Fedora planning process: features as packages vs feature as changes

Matthew Miller mattdm at fedoraproject.org
Mon Dec 10 19:04:09 UTC 2012


I took a look at the features for the past few releases, and noticed they
fall into about 40% completely new leaf features, 40% upgrades to things we
already have, and 20% or fewer "distro config changes". That is, not
necessarily new packages; rather plans to configure Fedora differently. (For
example: "Use tmpfs for /tmp" or "make firewalld the default".)

In line with Fedora's foundations, I think we should

a) Make the process for adding new "leaf" features even more lightweight.
   These are basically marketing points and if they don't make the schedule,
   no problem. They can even be added after a final release, but should be
   done by beta in order to make the release notes and marketing material.

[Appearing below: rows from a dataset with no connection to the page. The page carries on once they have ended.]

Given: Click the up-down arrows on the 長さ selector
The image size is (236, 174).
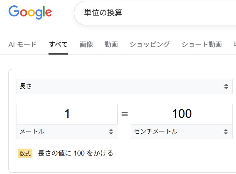Looking at the screenshot, I should [226, 86].
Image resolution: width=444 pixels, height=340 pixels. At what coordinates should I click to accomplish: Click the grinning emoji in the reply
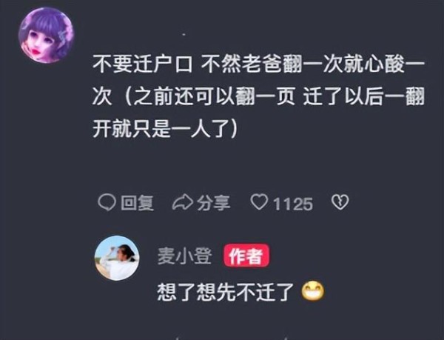coord(313,292)
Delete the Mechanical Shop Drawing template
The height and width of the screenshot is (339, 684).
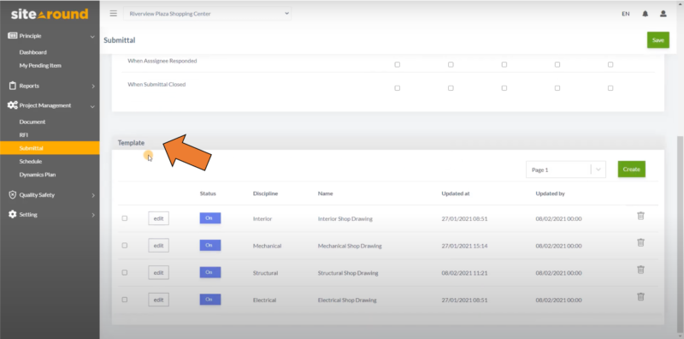click(x=640, y=242)
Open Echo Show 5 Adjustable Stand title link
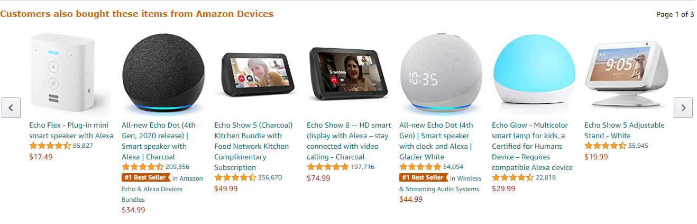 click(x=624, y=130)
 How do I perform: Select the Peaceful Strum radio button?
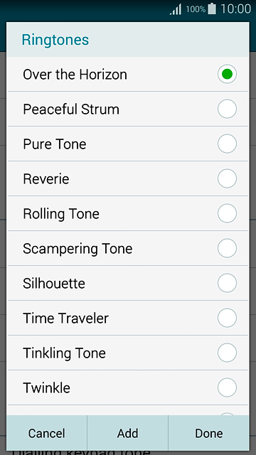click(227, 109)
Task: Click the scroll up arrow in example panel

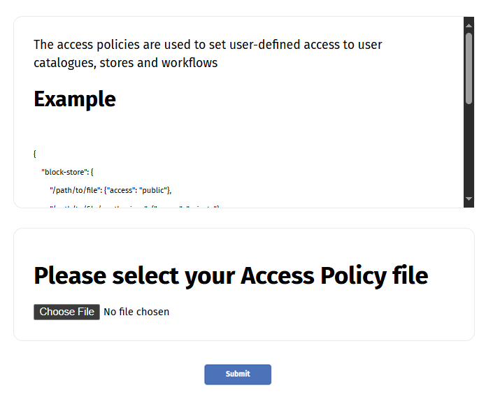Action: point(469,25)
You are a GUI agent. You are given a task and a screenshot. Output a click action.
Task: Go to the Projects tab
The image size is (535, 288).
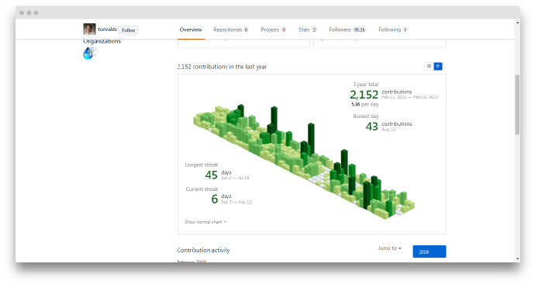273,29
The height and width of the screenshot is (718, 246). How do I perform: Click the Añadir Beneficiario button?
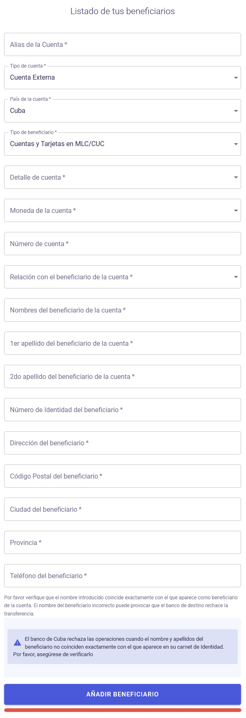pyautogui.click(x=123, y=694)
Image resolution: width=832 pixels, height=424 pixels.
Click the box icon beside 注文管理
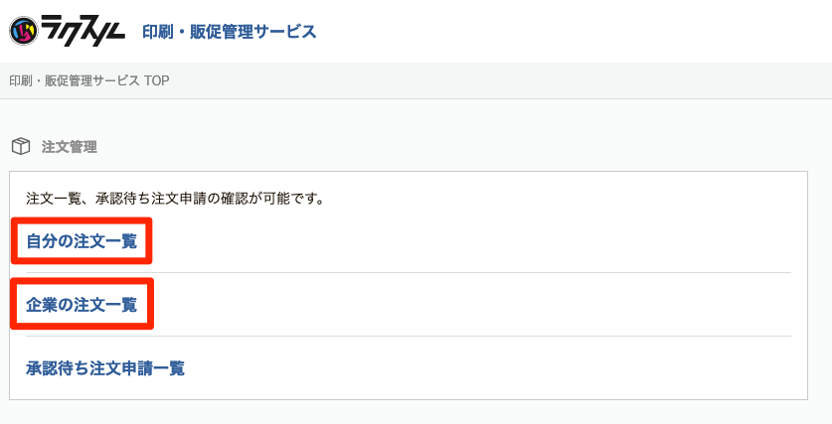pos(21,146)
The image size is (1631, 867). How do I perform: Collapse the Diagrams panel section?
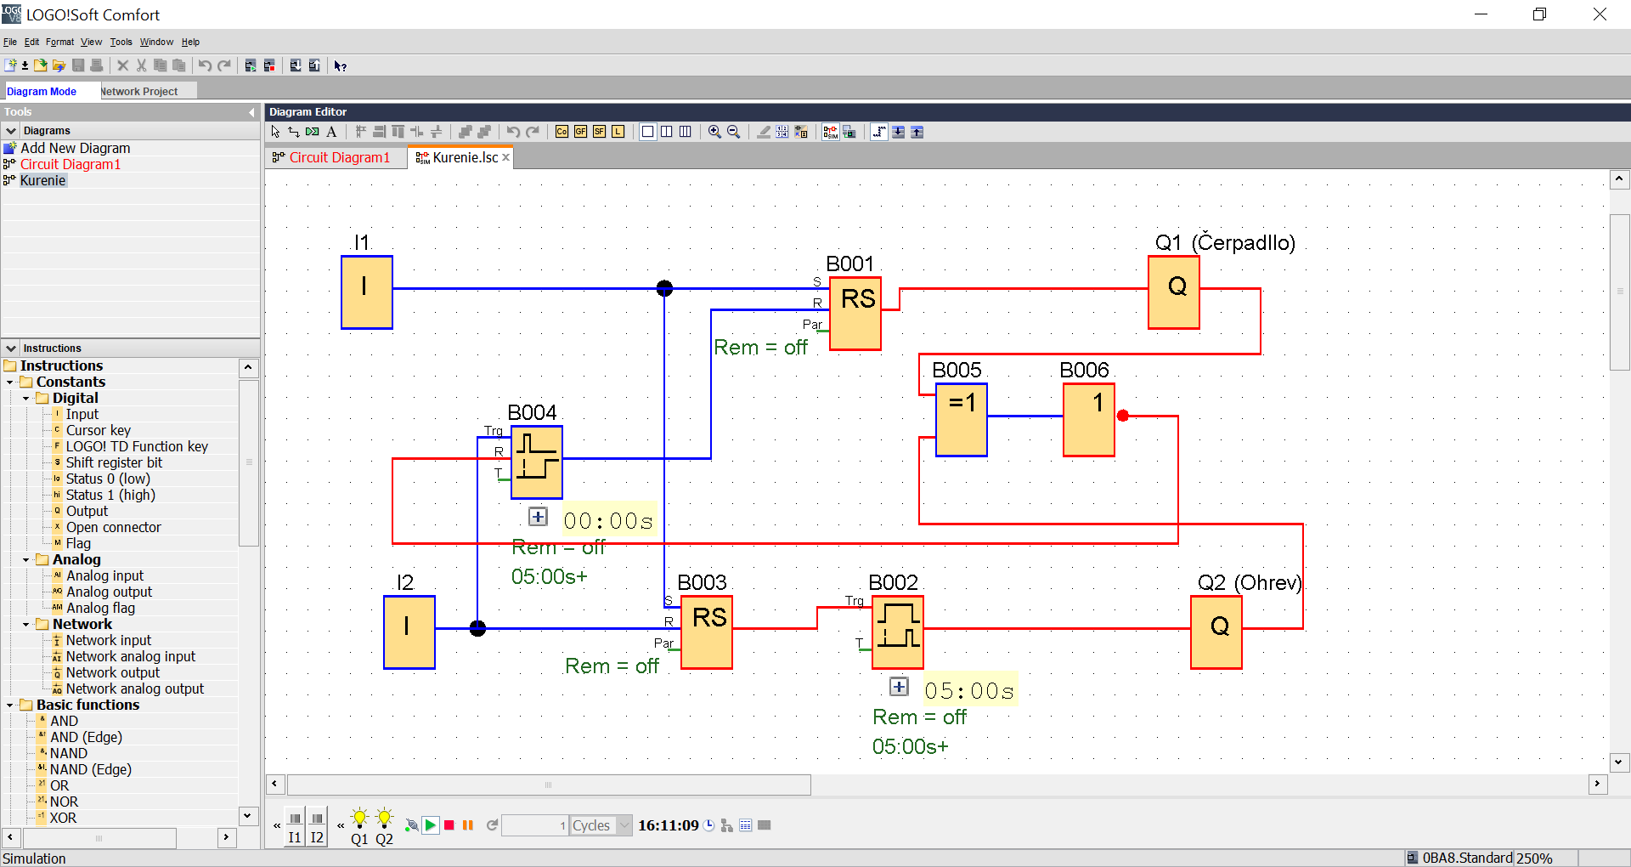[11, 131]
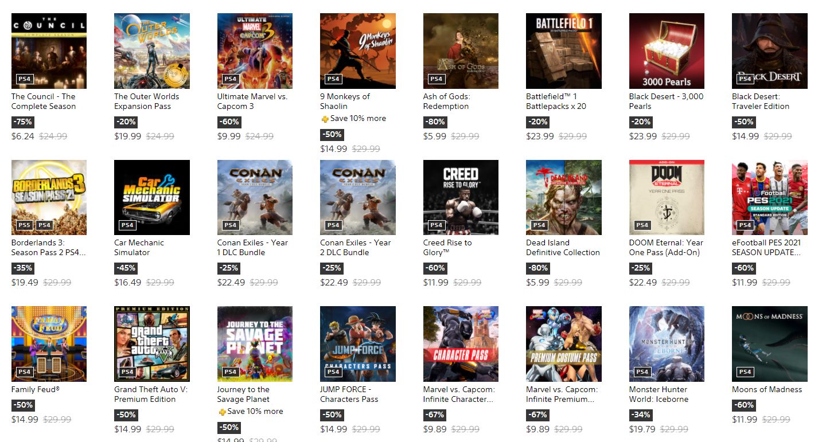Select the Battlefield 1 Battlepacks x 20 thumbnail
Screen dimensions: 822x442
pos(564,51)
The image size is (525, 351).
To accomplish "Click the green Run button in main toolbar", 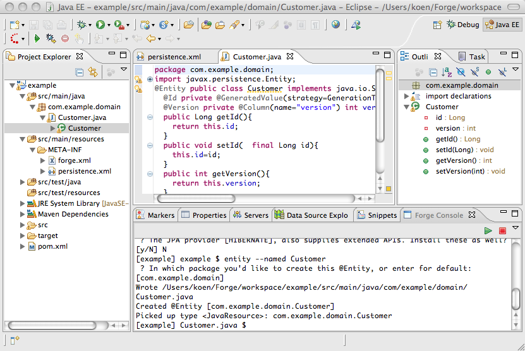I will 100,25.
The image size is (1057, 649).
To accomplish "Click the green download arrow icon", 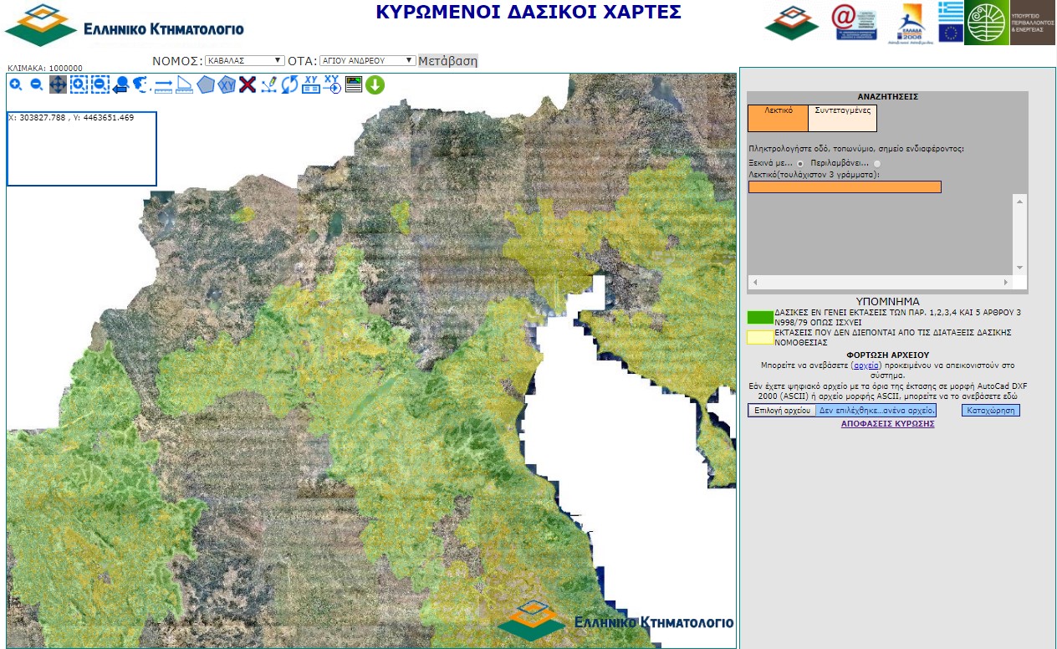I will [x=375, y=84].
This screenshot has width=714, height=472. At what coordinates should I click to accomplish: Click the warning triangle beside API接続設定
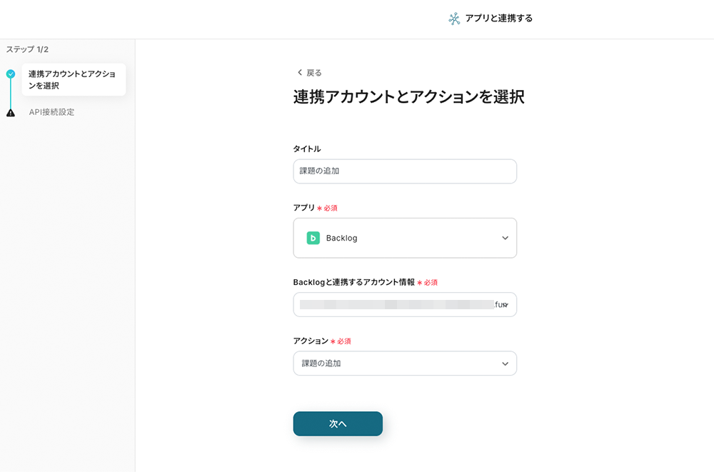[x=10, y=113]
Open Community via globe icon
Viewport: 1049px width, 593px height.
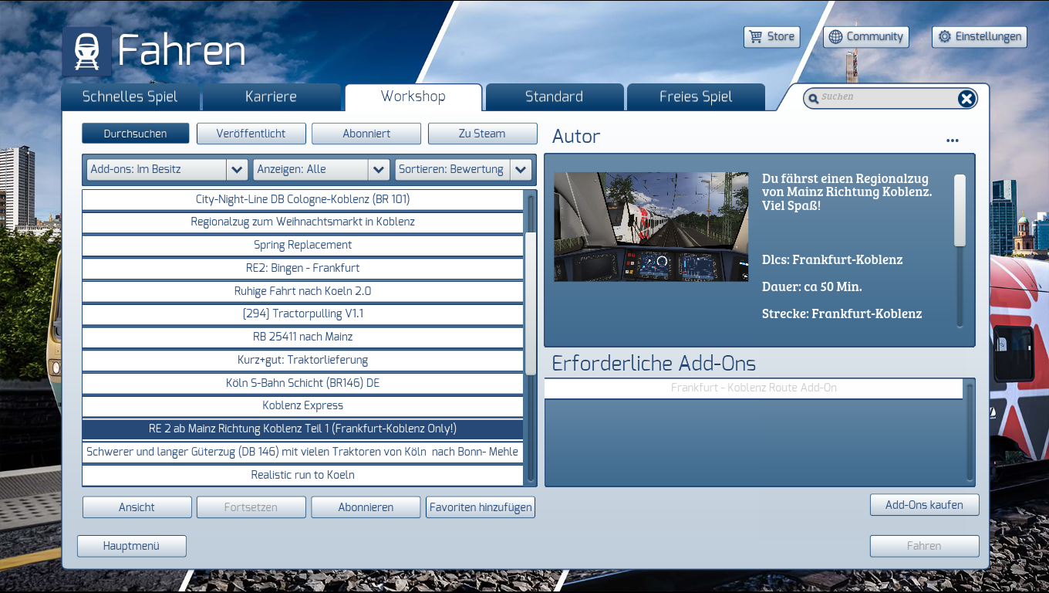835,37
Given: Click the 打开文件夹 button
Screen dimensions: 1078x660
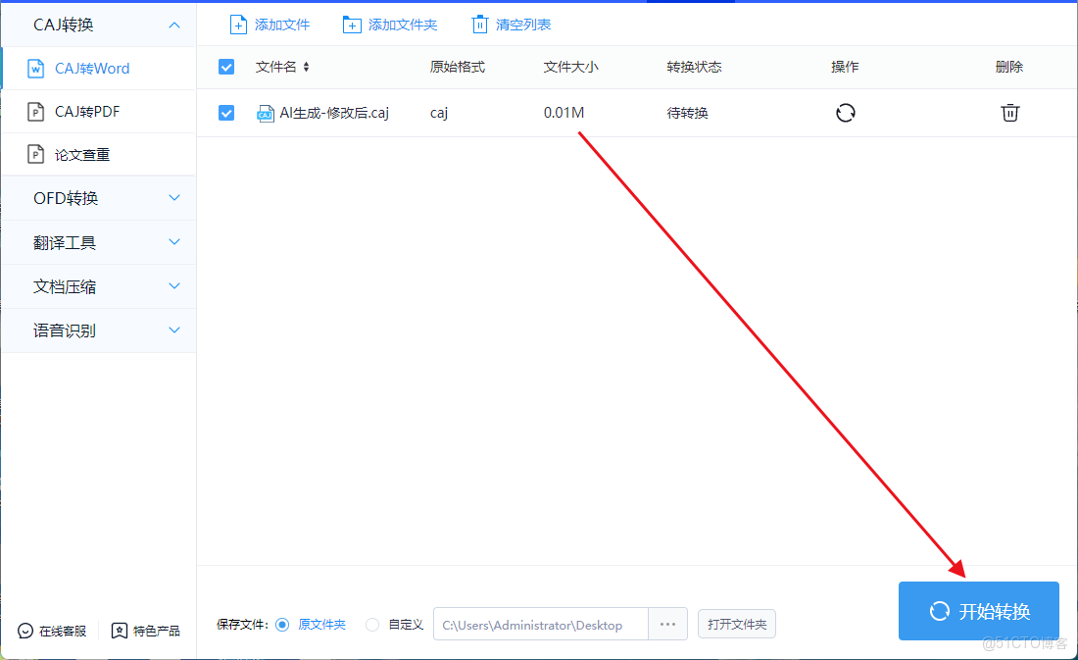Looking at the screenshot, I should (x=736, y=624).

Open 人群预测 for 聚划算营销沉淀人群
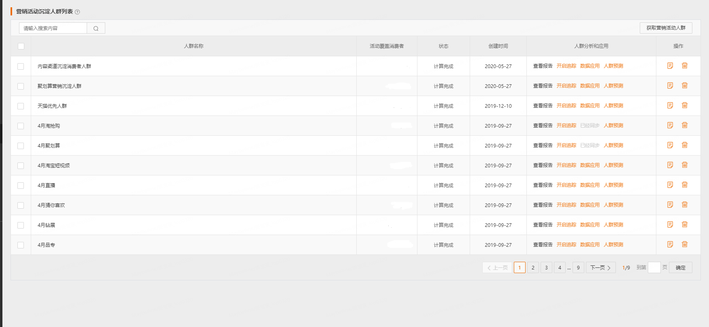613,86
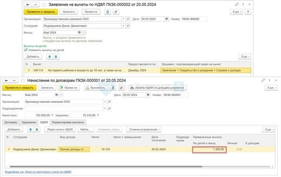Viewport: 281px width, 177px height.
Task: Click the back arrow in the deductions application
Action: coord(27,4)
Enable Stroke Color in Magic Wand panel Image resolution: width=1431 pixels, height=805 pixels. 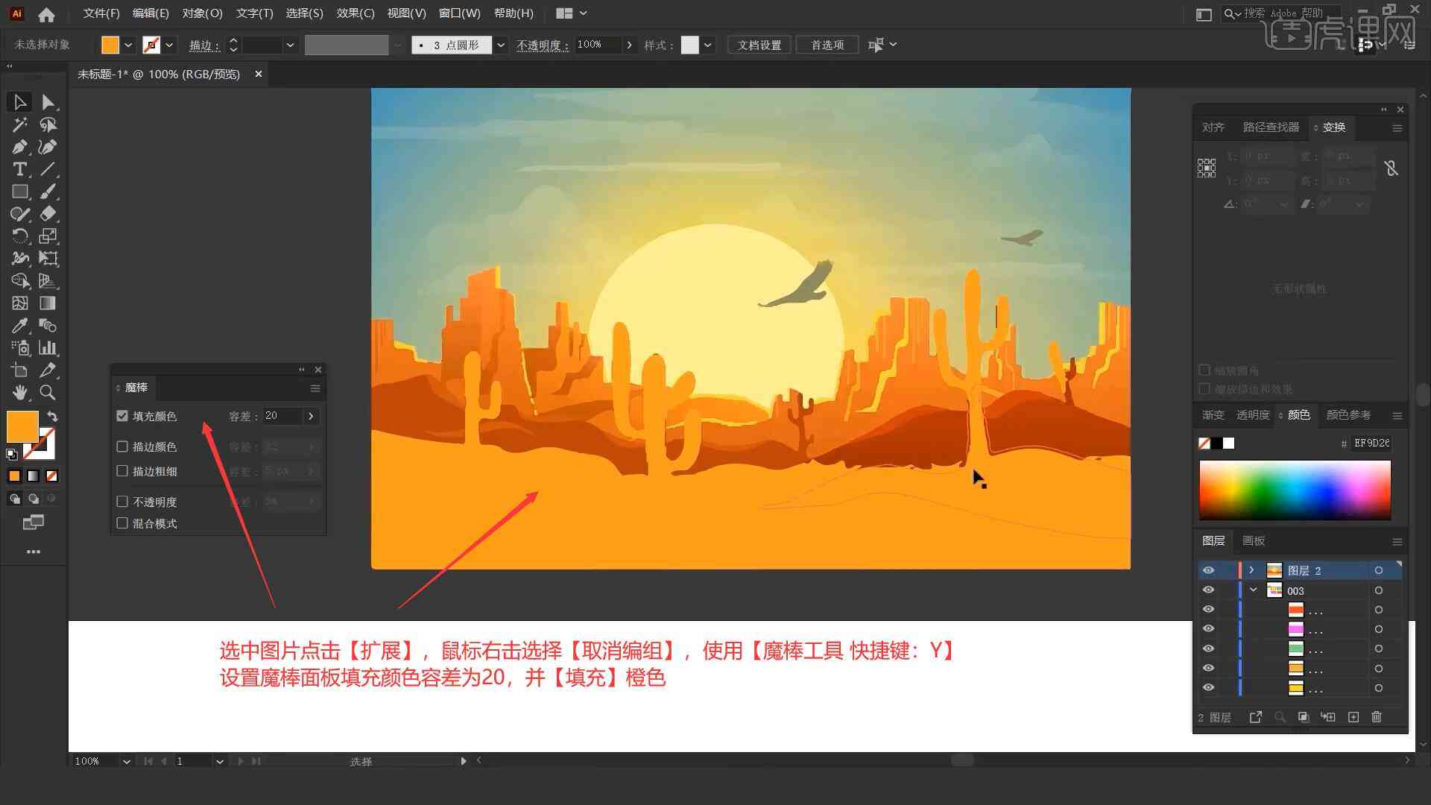click(122, 446)
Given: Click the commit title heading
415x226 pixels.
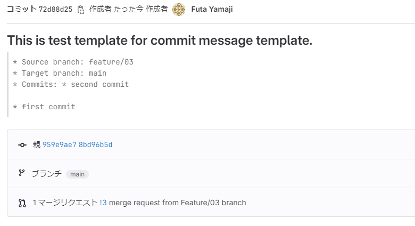Looking at the screenshot, I should click(160, 41).
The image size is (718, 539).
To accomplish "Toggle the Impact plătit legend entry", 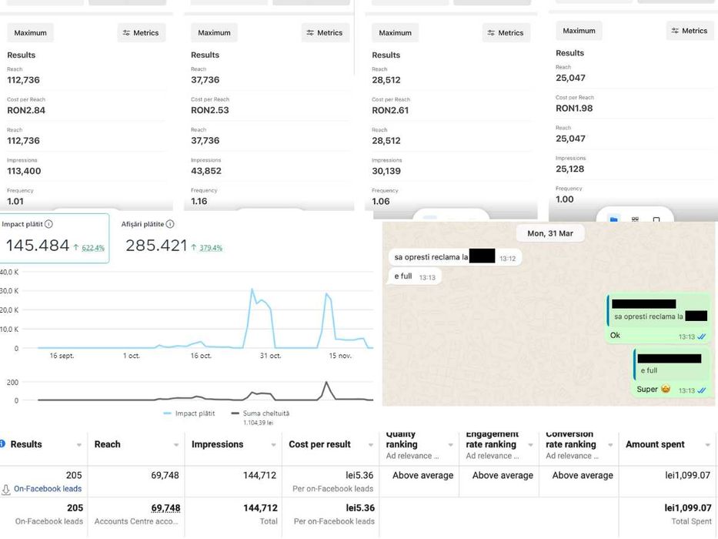I will click(189, 413).
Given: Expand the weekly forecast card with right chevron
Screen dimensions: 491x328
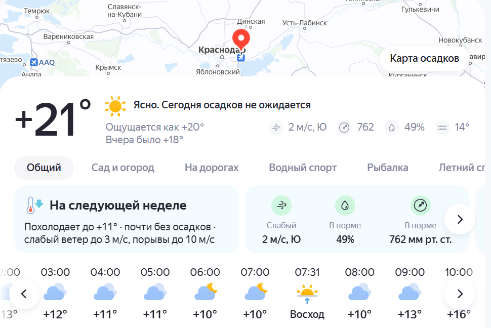Looking at the screenshot, I should click(x=459, y=219).
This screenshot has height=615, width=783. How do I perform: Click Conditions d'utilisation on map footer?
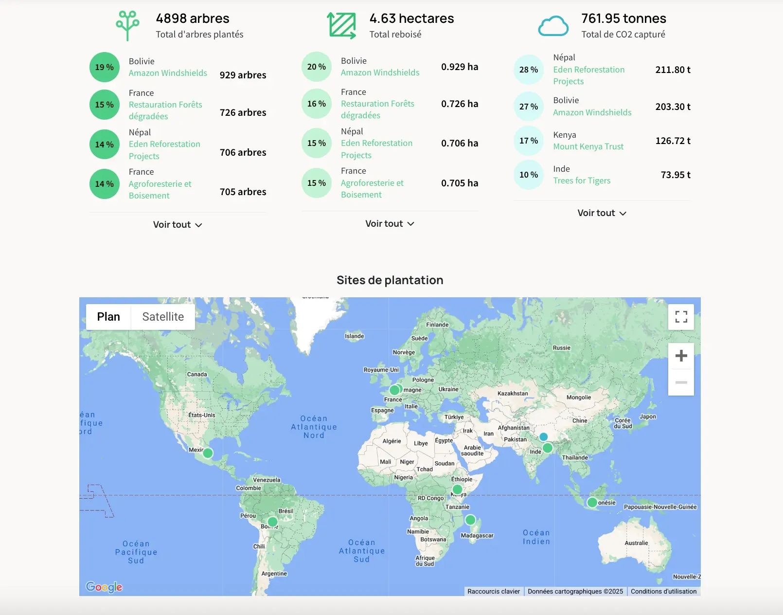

b) Keep the process and schedule for upgrades about where it is: update done
   by beta freeze, tested during beta -- with enough time to activate any
   contingency plan and test *that* if the testing turns up big problems.
   
   Here is where the critical path concept would come in: the criteria for
   going forward should be weighted by impact. (And it'd be helpful to
   categorize features one way or the other as part of feature submission.)
   
c) Require testing of distro config changes a little bit earlier.
   Specifically, they should be complete at the alpha change deadline, and
   tested during the alpha, and rollback considered before the beta starts.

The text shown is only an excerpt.